Luckily almost all of us look back on high school and think “wow, what was I thinking?” And in college I was actually rather confident in myself. Because of it I made a lot of friends, actively participated in my classes, joined clubs, and eventually was able to teach about 200 students ages 13-15 daily for three months. (If you are a nervous public speaker, try teaching. You will either quickly get over it, or quickly have your self-esteem stoned to death by the students. Either way the process is quick!) I was able to step out of my comfort zone and risk doing something embarrassing… but generally things worked out and it felt great!
Then graduation rolled around and college was over. I was forced to go and apply for jobs. This was fine at first, online applications are simple enough, my resume is decent, I am a competent 22 year old human being. But then after filling out dozens of applications without a single response (neither positive or negative) my self-esteem started to waiver. And then came the phone interviews. “Why are you interested in this position?” “What makes you a great candidate for this position?” “What is your philosophy of Education?” I wasn’t ready. I wanted to be brutally honest and cynical and make jokes like I typically do in my day-to-day life. And I wanted to do this because I did not feel comfortable.
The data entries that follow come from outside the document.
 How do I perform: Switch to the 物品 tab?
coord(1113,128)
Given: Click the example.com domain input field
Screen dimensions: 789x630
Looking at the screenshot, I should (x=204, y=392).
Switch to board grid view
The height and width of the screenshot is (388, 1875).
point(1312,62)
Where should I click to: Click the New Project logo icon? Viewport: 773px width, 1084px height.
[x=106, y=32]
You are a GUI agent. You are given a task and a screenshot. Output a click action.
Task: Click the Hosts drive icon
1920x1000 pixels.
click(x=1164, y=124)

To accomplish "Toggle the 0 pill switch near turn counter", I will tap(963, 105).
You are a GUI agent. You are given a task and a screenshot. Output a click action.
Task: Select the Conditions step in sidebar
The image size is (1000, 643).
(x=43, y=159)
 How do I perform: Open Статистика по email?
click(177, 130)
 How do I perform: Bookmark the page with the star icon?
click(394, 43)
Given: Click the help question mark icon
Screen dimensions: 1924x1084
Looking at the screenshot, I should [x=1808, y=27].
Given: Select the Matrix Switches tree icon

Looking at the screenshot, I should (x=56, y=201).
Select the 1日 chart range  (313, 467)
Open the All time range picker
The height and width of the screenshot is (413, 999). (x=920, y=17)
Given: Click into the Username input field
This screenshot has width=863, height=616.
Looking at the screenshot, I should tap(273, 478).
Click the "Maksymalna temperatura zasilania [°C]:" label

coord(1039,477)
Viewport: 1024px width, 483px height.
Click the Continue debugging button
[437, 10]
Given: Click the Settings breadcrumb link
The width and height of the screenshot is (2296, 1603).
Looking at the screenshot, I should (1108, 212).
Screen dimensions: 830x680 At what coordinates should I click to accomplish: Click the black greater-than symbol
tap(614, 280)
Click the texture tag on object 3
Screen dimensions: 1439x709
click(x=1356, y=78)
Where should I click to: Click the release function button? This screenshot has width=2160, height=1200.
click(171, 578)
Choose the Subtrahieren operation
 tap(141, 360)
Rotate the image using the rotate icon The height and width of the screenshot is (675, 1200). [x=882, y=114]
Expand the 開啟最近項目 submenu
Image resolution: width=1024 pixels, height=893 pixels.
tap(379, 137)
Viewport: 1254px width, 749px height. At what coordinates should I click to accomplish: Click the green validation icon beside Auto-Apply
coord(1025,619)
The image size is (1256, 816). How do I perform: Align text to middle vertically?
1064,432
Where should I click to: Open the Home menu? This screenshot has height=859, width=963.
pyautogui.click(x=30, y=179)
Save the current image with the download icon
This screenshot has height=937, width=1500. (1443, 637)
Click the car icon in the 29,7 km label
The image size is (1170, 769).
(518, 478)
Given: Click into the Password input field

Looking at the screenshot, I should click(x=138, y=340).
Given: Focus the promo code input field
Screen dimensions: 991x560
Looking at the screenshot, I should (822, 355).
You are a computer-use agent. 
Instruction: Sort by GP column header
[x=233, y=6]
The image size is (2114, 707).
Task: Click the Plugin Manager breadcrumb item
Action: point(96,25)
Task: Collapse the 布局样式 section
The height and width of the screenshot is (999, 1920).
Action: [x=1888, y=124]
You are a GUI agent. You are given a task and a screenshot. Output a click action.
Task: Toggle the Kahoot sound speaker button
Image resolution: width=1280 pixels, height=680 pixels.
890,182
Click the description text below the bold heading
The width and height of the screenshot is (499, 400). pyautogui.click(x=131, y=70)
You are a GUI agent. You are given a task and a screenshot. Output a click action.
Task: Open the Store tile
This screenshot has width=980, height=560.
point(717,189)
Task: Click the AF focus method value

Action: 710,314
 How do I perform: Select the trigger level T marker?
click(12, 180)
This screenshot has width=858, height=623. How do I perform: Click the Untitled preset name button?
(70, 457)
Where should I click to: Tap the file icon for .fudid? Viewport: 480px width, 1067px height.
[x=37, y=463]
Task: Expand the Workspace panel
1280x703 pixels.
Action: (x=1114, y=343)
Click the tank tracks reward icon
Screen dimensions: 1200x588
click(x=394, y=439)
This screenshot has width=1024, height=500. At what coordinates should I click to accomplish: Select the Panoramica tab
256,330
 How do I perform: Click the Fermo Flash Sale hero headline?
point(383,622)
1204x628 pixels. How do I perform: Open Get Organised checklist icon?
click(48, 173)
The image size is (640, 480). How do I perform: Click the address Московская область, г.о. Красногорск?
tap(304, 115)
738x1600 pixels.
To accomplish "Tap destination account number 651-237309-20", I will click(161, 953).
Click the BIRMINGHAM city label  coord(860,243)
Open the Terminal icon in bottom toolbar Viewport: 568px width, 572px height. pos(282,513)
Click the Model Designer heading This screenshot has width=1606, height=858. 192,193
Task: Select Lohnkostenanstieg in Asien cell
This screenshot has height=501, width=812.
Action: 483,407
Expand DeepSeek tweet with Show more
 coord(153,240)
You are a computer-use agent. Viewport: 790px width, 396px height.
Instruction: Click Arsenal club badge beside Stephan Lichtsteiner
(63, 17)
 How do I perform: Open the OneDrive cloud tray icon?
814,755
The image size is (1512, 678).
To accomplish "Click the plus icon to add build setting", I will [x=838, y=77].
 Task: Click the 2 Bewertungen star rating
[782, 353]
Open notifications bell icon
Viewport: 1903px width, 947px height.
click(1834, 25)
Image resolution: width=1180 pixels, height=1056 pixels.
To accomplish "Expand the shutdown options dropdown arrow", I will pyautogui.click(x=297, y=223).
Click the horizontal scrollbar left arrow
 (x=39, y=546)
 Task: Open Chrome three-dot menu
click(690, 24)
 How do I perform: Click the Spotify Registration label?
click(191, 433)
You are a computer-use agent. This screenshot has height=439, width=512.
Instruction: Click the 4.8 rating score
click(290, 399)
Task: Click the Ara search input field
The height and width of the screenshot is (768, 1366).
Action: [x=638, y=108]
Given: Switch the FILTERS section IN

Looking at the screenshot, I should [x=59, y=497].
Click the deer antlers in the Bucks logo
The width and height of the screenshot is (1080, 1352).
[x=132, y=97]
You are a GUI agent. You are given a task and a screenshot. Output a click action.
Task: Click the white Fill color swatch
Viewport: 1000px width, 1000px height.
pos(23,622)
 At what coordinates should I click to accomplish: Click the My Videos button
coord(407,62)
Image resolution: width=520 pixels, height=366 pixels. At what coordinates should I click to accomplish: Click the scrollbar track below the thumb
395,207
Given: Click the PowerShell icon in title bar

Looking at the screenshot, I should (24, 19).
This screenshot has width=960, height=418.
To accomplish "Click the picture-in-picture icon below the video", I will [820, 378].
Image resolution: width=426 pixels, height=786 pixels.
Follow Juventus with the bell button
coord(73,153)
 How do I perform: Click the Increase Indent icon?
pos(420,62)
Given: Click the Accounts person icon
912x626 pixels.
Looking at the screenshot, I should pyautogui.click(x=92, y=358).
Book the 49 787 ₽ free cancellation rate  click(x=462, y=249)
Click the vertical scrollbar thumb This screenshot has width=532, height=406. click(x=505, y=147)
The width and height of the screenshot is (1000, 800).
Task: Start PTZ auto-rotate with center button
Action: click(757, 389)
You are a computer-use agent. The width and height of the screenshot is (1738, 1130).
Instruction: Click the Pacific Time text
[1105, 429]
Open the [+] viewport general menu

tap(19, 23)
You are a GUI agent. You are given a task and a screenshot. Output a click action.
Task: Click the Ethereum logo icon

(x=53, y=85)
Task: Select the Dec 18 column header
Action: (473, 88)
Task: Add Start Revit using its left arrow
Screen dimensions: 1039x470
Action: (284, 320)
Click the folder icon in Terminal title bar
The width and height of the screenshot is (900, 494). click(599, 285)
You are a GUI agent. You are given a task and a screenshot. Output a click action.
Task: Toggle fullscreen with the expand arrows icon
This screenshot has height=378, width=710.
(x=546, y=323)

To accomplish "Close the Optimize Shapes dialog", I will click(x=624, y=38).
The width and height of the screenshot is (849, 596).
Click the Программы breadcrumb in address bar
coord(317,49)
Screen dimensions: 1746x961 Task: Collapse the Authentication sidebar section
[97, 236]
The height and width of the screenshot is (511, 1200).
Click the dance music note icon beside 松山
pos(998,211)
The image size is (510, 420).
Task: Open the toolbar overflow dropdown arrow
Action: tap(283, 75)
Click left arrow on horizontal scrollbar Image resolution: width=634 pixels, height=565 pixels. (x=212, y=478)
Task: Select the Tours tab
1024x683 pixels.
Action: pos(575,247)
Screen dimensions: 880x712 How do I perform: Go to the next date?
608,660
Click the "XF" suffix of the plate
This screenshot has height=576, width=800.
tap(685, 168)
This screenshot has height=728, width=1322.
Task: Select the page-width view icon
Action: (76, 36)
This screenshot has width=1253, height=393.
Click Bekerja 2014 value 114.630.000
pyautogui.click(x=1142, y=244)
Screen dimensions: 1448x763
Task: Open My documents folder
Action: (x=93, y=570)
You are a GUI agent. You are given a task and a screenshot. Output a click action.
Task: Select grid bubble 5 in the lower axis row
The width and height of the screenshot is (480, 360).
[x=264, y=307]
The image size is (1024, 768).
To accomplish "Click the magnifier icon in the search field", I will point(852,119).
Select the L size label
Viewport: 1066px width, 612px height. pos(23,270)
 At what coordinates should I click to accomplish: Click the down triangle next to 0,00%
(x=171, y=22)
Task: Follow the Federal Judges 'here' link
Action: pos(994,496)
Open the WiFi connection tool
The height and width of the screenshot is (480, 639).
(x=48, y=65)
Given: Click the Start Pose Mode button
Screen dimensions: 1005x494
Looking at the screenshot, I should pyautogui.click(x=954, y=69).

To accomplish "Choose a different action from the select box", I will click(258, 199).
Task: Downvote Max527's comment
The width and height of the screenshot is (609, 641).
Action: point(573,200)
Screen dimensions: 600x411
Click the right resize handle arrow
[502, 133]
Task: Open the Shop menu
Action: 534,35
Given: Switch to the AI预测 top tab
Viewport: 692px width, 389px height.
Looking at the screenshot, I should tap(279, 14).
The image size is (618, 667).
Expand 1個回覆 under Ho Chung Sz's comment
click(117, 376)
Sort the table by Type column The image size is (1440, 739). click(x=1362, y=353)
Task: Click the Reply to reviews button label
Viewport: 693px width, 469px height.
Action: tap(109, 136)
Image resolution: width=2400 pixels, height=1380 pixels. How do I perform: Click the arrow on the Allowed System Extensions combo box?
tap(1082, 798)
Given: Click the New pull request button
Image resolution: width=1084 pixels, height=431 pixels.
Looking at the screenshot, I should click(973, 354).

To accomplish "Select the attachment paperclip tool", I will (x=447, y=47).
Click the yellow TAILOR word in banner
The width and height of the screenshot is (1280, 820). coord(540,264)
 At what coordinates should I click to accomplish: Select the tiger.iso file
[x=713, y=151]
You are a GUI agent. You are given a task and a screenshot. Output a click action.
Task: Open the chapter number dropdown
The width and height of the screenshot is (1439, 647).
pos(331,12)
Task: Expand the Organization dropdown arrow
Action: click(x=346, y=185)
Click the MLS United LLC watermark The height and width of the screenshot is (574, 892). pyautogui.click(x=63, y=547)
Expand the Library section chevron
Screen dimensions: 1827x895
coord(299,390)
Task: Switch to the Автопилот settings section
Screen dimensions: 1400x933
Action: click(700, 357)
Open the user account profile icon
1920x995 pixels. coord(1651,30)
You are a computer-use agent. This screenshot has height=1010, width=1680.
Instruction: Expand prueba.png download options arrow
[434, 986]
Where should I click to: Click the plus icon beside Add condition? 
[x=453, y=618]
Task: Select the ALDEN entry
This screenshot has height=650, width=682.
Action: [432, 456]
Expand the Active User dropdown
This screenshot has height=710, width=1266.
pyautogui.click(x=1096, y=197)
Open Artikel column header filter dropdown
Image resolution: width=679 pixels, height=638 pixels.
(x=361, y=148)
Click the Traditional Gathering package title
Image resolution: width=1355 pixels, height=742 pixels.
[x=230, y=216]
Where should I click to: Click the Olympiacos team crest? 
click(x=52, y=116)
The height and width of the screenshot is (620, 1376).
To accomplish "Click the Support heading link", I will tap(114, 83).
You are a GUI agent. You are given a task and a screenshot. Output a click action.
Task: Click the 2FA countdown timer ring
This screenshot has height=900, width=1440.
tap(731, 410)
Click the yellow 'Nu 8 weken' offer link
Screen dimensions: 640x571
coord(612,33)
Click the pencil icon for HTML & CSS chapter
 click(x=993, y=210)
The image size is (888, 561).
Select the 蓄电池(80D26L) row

These questions somehow automatically made me feel like I wasn’t worthy of any of these positions, I was inexperienced and I was undereducated.
Now I’m looking back to my regrets from high school and realizing I cannot continue to have poor confidence. I may be slightly inexperienced, but I can’t sell myself short. I have many valuable attributes. And most importantly I am an adult, and I need to learn to suck up this nervousness and just be professional. So lately I’ve been trying to be more confident in myself. Yesterday I had an interview for an internship and I came in much less nervous and more open than I have been in the past. At the end of the process I still felt that “who knows!” feeling that (I assume) many of you have had before, but it was in a good way, not a bad one. I did alright, I didn’t sell myself short, and I didn’t act like a shy 17 year old girl.
There is a quote/comment I saw recently (I wish I could remember where) and someone mentioned that for the longest time he thought his co-workers were all smarter than him. But after a while he began to realize they were simply more confident and self-assured than he was. Confidence is really important. We naturally tend to trust a confident, self-assured person. From now on I’m going to stop selling myself short and build up that confidence.